Bill seemed to sense his indignation, and spoke as gently as he was capable of. 'Shaun is right. As much as I hate to admit it, Abstergo are probably administering better care for him than we would have the resources for. And any of our secrets he might have had will already have been extracted by the Templars.'
'But now you've decided that you can use him again, you're going to get off your asses and actually bother breaking him out,' Desmond accused in a brittle voice.

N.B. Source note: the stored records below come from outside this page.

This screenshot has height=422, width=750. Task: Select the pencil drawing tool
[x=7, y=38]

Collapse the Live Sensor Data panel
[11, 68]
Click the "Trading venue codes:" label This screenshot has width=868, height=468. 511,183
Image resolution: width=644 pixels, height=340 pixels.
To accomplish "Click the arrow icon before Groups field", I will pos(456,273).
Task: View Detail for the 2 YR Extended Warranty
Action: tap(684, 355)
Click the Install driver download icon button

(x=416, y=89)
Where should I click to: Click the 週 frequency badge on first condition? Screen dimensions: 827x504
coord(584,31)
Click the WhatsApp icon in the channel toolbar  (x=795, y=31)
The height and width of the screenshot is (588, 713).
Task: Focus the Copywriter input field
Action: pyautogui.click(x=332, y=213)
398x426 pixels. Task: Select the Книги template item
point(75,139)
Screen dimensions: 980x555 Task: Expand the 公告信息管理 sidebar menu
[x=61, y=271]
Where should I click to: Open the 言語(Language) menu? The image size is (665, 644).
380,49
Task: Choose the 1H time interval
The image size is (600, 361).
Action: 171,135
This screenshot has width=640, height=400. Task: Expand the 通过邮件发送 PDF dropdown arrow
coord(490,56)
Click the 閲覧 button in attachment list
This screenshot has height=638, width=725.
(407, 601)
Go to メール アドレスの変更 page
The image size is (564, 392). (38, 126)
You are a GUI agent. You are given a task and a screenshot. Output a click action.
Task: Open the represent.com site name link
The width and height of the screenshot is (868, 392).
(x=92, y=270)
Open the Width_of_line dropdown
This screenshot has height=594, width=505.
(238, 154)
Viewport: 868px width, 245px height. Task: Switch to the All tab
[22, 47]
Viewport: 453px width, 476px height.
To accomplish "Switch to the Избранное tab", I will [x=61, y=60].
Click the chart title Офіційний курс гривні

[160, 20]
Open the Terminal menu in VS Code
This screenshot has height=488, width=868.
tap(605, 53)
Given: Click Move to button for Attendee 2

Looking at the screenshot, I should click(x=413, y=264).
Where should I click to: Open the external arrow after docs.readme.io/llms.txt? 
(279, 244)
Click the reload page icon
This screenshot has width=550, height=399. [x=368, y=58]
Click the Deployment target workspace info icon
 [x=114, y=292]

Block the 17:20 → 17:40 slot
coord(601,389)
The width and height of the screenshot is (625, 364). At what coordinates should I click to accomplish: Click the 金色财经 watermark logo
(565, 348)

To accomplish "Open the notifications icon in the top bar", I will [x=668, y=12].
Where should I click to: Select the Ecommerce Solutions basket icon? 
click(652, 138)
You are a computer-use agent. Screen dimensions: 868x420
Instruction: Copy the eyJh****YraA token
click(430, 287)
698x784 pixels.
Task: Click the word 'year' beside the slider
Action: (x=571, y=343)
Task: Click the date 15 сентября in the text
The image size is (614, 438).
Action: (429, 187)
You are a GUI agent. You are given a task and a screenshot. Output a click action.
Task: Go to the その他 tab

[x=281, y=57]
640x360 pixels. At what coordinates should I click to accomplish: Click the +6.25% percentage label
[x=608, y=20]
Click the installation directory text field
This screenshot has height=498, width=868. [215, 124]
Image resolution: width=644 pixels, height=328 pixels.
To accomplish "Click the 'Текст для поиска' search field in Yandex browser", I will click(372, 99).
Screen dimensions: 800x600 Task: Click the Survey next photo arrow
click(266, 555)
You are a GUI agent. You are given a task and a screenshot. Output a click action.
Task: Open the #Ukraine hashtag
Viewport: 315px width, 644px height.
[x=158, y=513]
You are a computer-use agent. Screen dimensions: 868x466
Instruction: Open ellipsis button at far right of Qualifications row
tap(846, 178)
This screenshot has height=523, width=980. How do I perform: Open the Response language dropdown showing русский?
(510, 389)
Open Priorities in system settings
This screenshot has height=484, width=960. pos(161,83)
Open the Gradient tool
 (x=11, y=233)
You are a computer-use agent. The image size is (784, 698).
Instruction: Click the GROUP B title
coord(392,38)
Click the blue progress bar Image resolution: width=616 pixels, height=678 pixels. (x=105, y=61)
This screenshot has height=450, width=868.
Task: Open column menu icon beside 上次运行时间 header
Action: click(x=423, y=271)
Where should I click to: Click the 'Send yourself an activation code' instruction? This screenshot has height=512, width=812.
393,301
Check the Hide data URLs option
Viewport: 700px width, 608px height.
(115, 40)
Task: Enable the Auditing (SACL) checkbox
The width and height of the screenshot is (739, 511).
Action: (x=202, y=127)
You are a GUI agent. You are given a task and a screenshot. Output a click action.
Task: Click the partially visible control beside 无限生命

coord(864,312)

'Yes,' Bill replied candidly, finally meeting his son's eye. 'Since you apparently can't use the Animus any more, we need his memories of Ezio.'
'Abstergo still have the place under watch,' Rebecca added, frowning at her computer screen. 'Not too strict, but we'll need in the best team we have available right now.' She looked up at Bill with a small grin.
Desmond looked from Rebecca to his father, then back again, before asking, 'Well, whose is the best team we have?'
Shaun cleared his throat. Desmond let the silence sink in for a few more seconds.